Speaker panel discussion highlights the history, status and opportunities related to the historic Columbia River Treaty and its renegotiation. Panelists include Chelan County PUD General Manager Steve Wright, “A River Captured” author Eileen Delahanty Pearkes and John Sirois of the Upper Columbia United Tribes. The program is moderated by Museum board member Sara Rolfs and sponsored by the Wenatchee River Institute and the Cascade Columbia Fisheries Enhancement Group. It is a part of the Wenatchee Valley Environmental Film and Lecture Series.
Each speaker will share their unique perspectives and stories about how the 50-year-old Columbia River Treaty has impacted river communities and offer insights into what an updated, modernized Columbia River Treaty has the potential to create in terms of sustaining and restoring the Columbia River and its people during a time of climate change and uncertainty. The treaty is an agreement established 50 years ago between Canada and the United States to jointly manage hydropower production and flood management. While this agreement brought important benefits to the Northwest, it also caused catastrophic harm to the river’s health and communities on both sides of the international border.

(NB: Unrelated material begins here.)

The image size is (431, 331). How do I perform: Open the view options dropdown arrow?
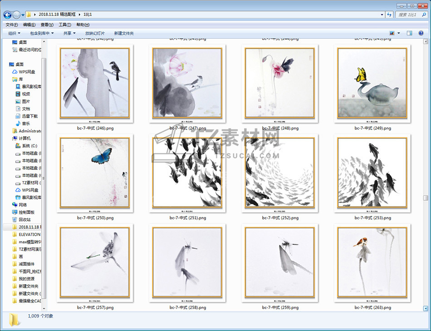pos(399,33)
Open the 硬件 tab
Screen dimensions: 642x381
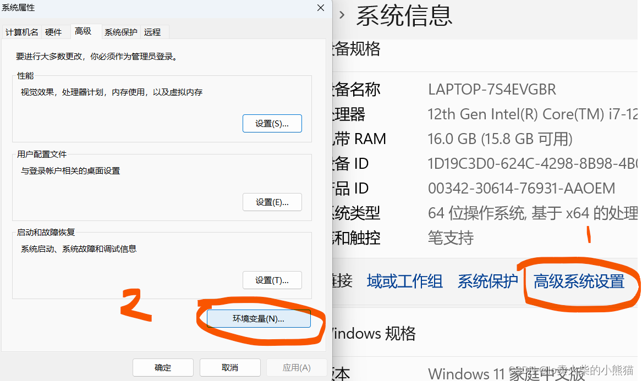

The panel discussion is in four parts beginning with Steve Wright’s experiences with the treaty and his ideas for a balanced solution providing broad benefits to the Pacific Northwest. Author Eileen Delahunty Pearkes’ portion of the presentation is titled “Healing the Columbia” and features historical images and details the losses to the river basin as the result of the original treaty. John Sirois shares the historical perspective of the river from a First Nations point of view and talks about the importance of restoring salmon runs above Grand Coulee and Chief Joseph dams. After the three presentations, there will be an opportunity for guests to ask questions of the panel.
Reception starts at 6:30 p.m.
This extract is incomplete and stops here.